Hi Jeanie, thanks for visiting holtieshouse and for linking my post.
Was it a coincidence that you mentioned the words of "A Bush Christening" or have you discovered my "Poetry Galore" blog also? go there via my blogroll if you haven't already visited.
I won't tell you when I posted bush christening that would save you the pure joy of browsing the archives, it was also one of my Dad's favourite poems, we played his recitation of it at his funeral,
(conducted BTW by my son) that's keepin' it in the family!!
Look forward to hearing from you again after you read some poetry.

Peter said...

Oh also BTW I meant to say "Rapunzel" isn't a poem, it doesn't rhyme!!!!!
nice piece of prose though.

jeanie said...

ha ha ha ha ha ha - I like a man who pays attention, Peter!

Must go check out your poetry blog - in addition to being new back in this area of the world, I am very very new in blogworld - still getting sucked in by all that is on offer.

§ RAW DATA
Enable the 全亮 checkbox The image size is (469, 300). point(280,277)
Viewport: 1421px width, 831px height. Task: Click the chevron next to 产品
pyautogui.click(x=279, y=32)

§ WHAT YOU WILL DO
1) Reproduce the blog comment thread from "Hi Jeanie, thanks" to "it doesn't rhyme!!!!!".
2) Answer these questions about the blog comment thread:
(a) In the first comment, whose recitation of a poem was played at the funeral?
(b) According to Peter, why isn't "Rapunzel" a poem?
(c) What is the poetry blog called?
3) Continue the blog comment thread, starting after jeanie's last comment.

§ TASK-BY-TASK OUTPUTS
1)
Hi Jeanie, thanks for visiting holtieshouse and for linking my post.
Was it a coincidence that you mentioned the words of "A Bush Christening" or have you discovered my "Poetry Galore" blog also? go there via my blogroll if you haven't already visited.
I won't tell you when I posted bush christening that would save you the pure joy of browsing the archives, it was also one of my Dad's favourite poems, we played his recitation of it at his funeral,
(conducted BTW by my son) that's keepin' it in the family!!
Look forward to hearing from you again after you read some poetry.

Peter said...

Oh also BTW I meant to say "Rapunzel" isn't a poem, it doesn't rhyme!!!!!

2)
(a) The commenter's Dad's recitation.
(b) It doesn't rhyme.
(c) "Poetry Galore".

3)
I don't think I ever read a Banjo poem until I was quite grown up - didn't need to, as Dad could recite many of them and I think we learned them by rote as a result.

strauss said...

Oh Jeanie, I just read this post and it was so wonderful! I loved hearing about your childhood and a bit of personal history with poetry.
I loved Banjo Paterson also "Clancy" is one of my favourites too.
I write poetry as well, I have them listed on the side bar of my blog under "burnt offerings". I don't think mines are written as well as yours though, but if you are interested they are there. Your poem was marvellous. I loved it.
I woudl love to read some more of your poems.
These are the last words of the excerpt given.